Historically, North Korea has insulted, defied the top Chinese 
leaders far more egregiously than in 2013. Always, the Chinese 
grit their teeth, increase aid. And, indeed, in 2013, China-
North Korea trade increased to $6.5 billion, an all-time high.
    May I just give you one example, historical example. In 
1982, September, Kim Il Sung visited China, met with Deng 
Xiaoping and the top leaders, pleaded with the Chinese 
leadership to approve the hereditary succession of power from 
father to son, which is a sensitive topic in the communist 
system, it is a contradiction. Then the next summer, Kim Jong 
Il made a trip personally and met with Deng Xiaoping and used 
Deng Xiaoping as a foil, as a smokescreen for his plan to lay a 
bomb for the visiting South Korean President in Burma in 
October 1983.
    China, listening to North Korea's request, conveyed to the 
Reagan administration repeatedly the message that, you can do 
business with these people, you can talk to them, please. Deng 
Xiaoping told the visiting Secretary of Defense, Caspar 
Weinberger, on September 28 that message. That very same day, 
Deng Xiaoping also agreed to give North Korea 20 former Soviet 
MiG-21-type fighter jets.
    Now, when the bomb went off on October 9, Deng Xiaoping 
lost face. He was very irate. He said Kim Jong Il will never, 
as long as I live, be able to set his foot on Chinese soil, and 
he didn't until 2000, the year 2000. Yet, Deng Xiaoping honored 
the agreement to provide North Korea with warplanes.
    My point here is China has a strategic interest in the 
Korean Peninsula that defies moral principles, that defies 
security interests of the United States.
    The profane. I don't mean North Korea's propensity to hurl 
insults at American and South Korean leaders. What I refer to 
is North Korea's state policy of using food as a weapon, North 
Korea's policy of mass, deliberate mass starvation, as the U.N. 

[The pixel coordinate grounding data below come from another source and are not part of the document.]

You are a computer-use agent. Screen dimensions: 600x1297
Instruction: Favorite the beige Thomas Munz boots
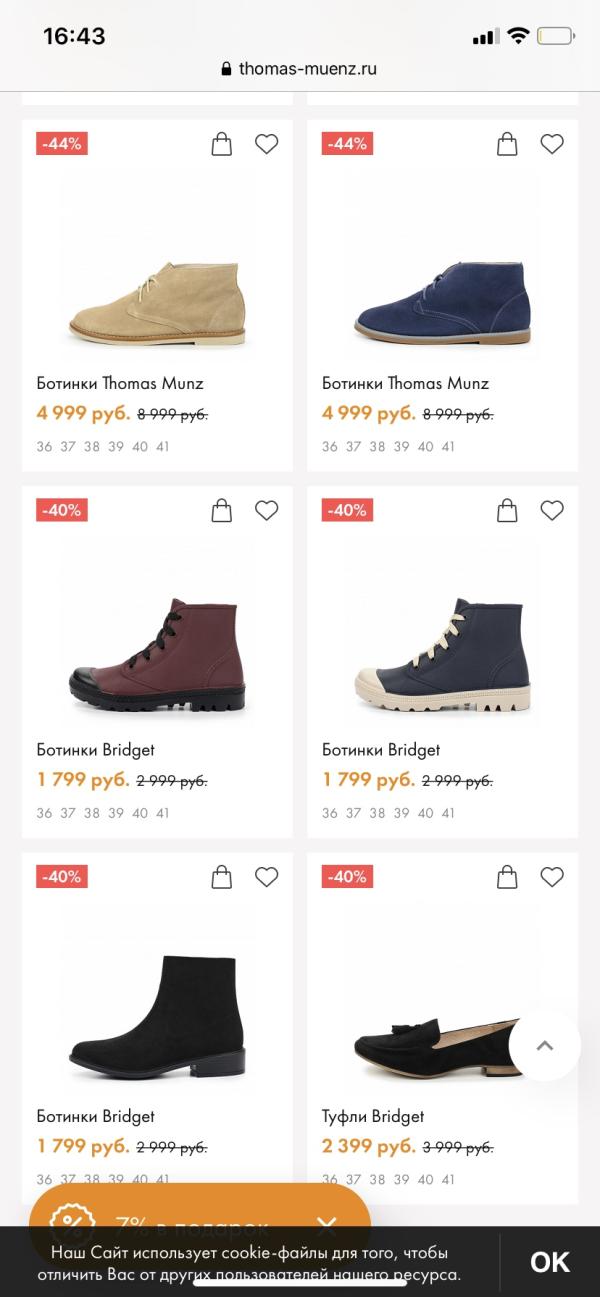pyautogui.click(x=266, y=145)
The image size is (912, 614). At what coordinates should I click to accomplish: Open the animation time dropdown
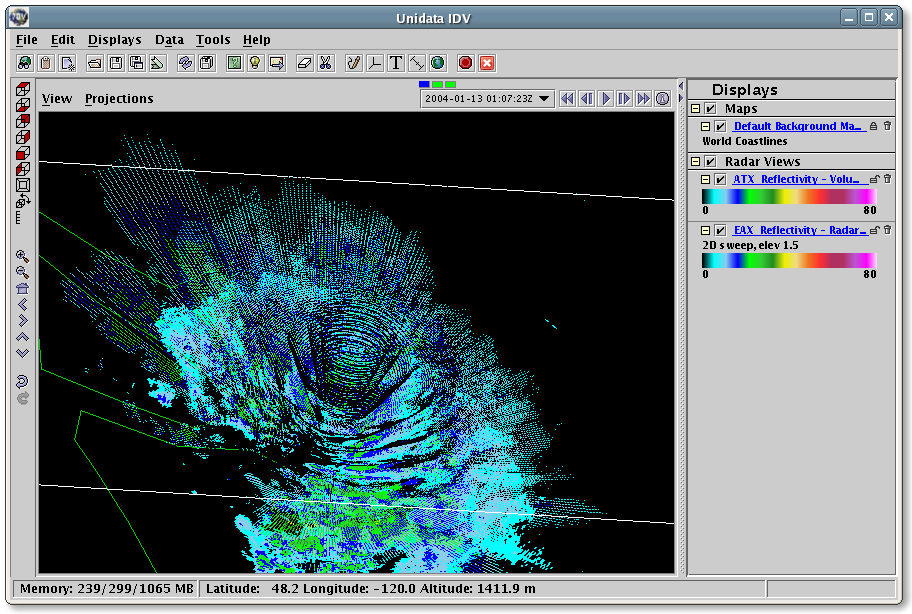(544, 99)
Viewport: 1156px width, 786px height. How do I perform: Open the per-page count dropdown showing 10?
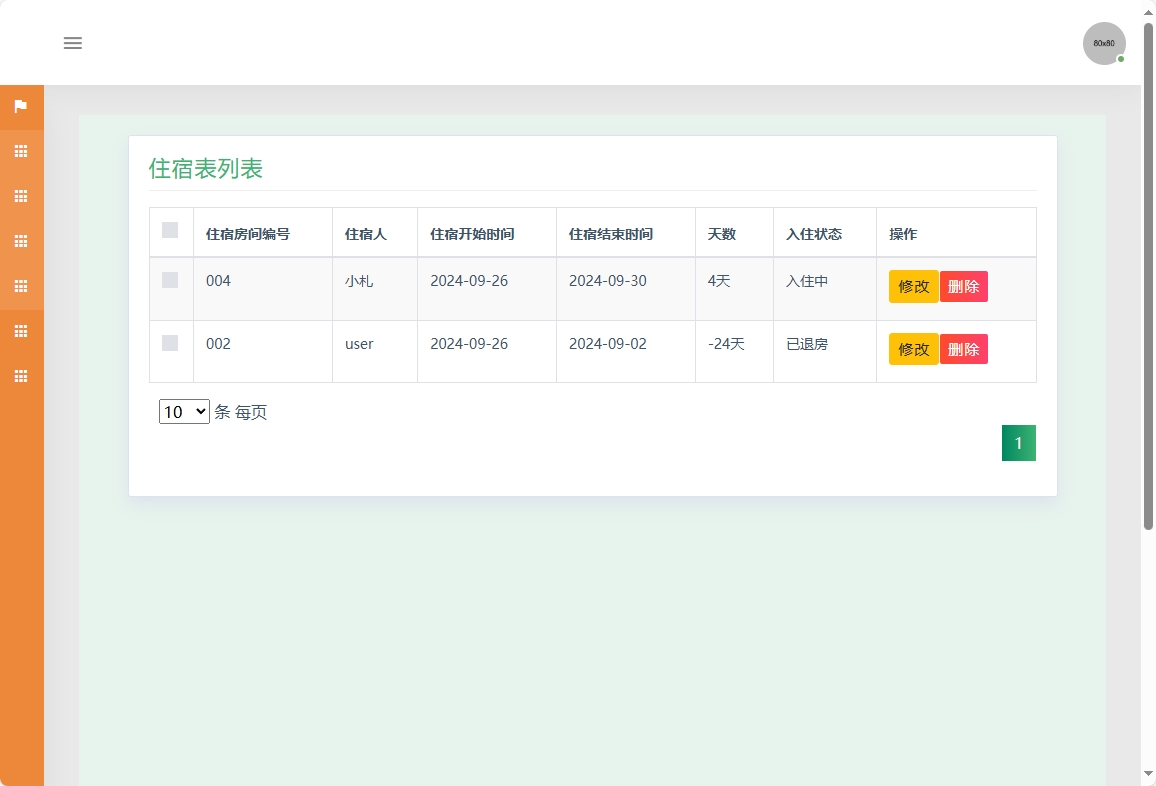click(183, 411)
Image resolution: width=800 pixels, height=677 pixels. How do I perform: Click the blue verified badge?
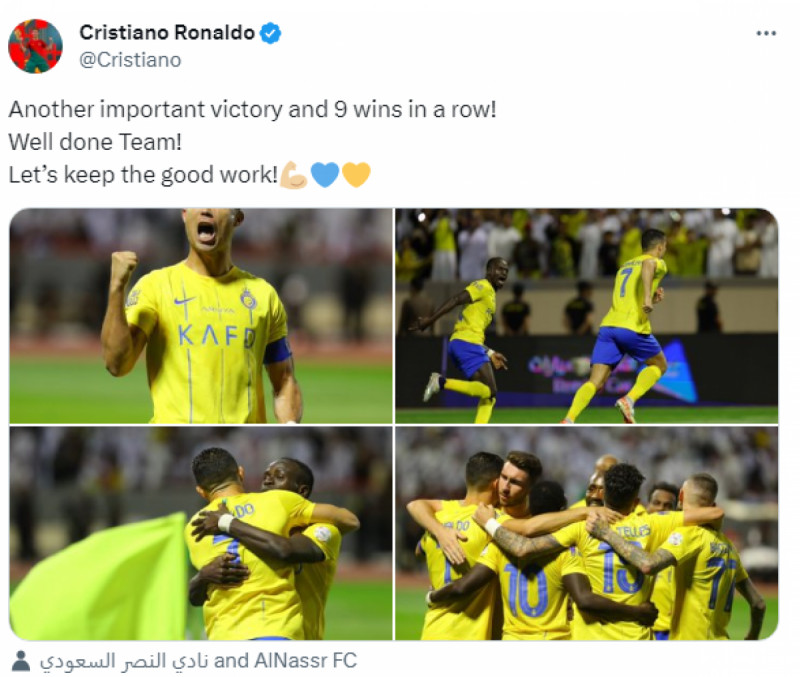click(x=270, y=33)
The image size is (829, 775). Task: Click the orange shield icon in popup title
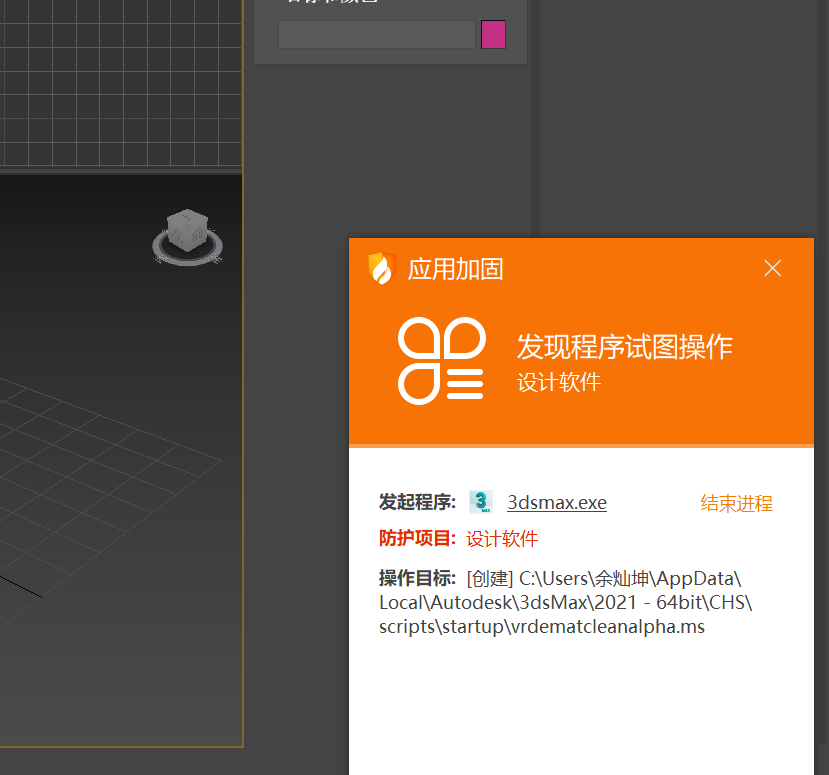click(381, 269)
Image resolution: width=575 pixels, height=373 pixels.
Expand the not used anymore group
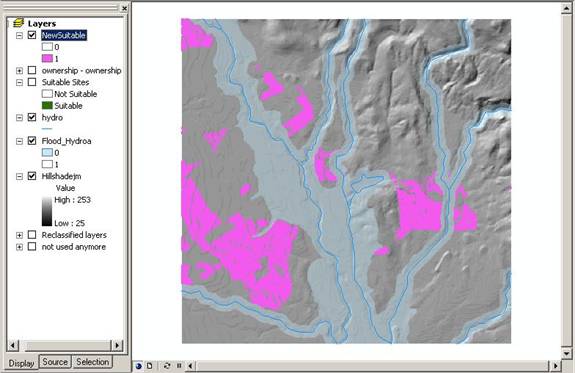pos(19,247)
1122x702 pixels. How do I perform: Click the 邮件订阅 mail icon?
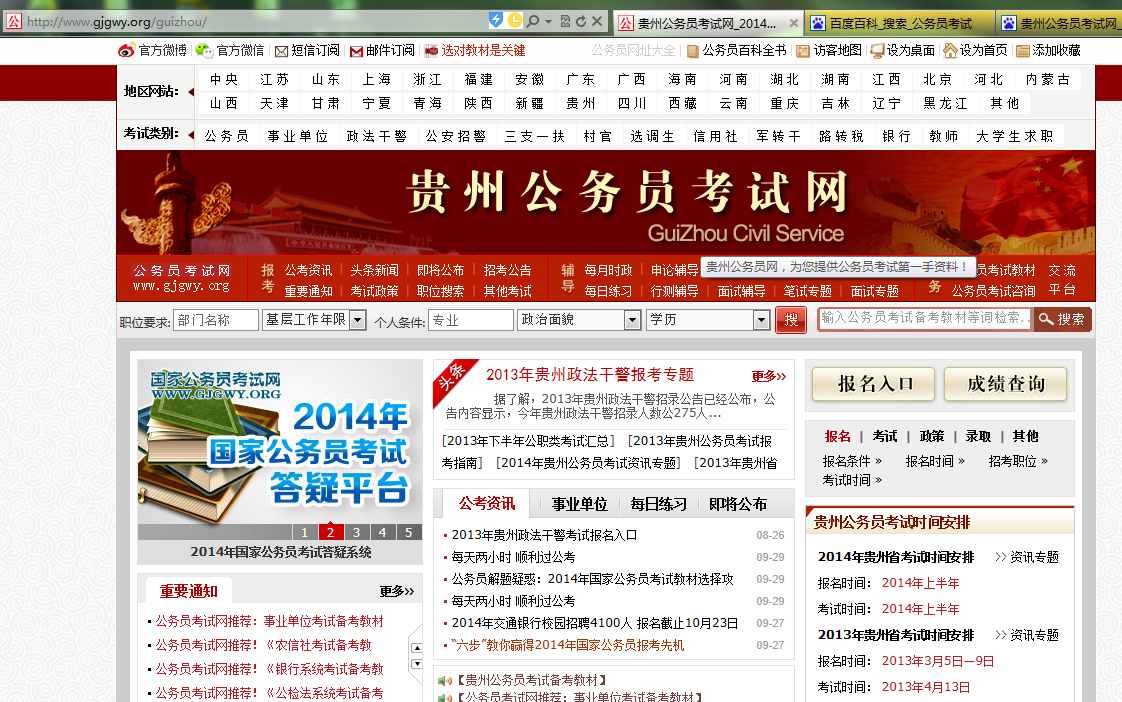pos(355,51)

Commission of Inquiry of 2014 alleges. This is a very serious 
allegation. The U.N. Commission of Inquiry Report on Human 
Rights in North Korea states that North Korea's crimes against 
humanity have ``no parallel in the contemporary world.'' The 
section on the violation of the right to food and other related 
aspects of the right to life, pages 144 to 208, merits close 
reading.
    This is the kind of regime that we are dealing with, a 
regime that enjoys a tremendous advantage of industrialization, 
urbanization, nearly 100 percent literacy among the population; 
yet, is among the top nations of the world every year, every 
single year, afflicted with serious food insecurity. This is 
the product of the determined, perverse policy of the state, 
not U.S. sanctions or climate change or poor soil, poor 
weather, and so forth.
    Lastly, the humane. I think human rights is essential to 
our policy toward North Korea, because, as I mentioned, 
starvation, hunger, these are visceral, universal human 
emotions that can be understood quite easily. It will be very 
helpful in pushing for more human rights operations, 
information dissemination into North Korea so that the world, 
that the world public opinion changes in our favor, and that we 
name and shame North Korea, and that we educate the North 
Korean people of the true nature of the regime and try to 
invite them to take the risk of crossing the border into a free 
Korean state.
    Thank you.
    [The prepared statement of Mr. Lee follows:]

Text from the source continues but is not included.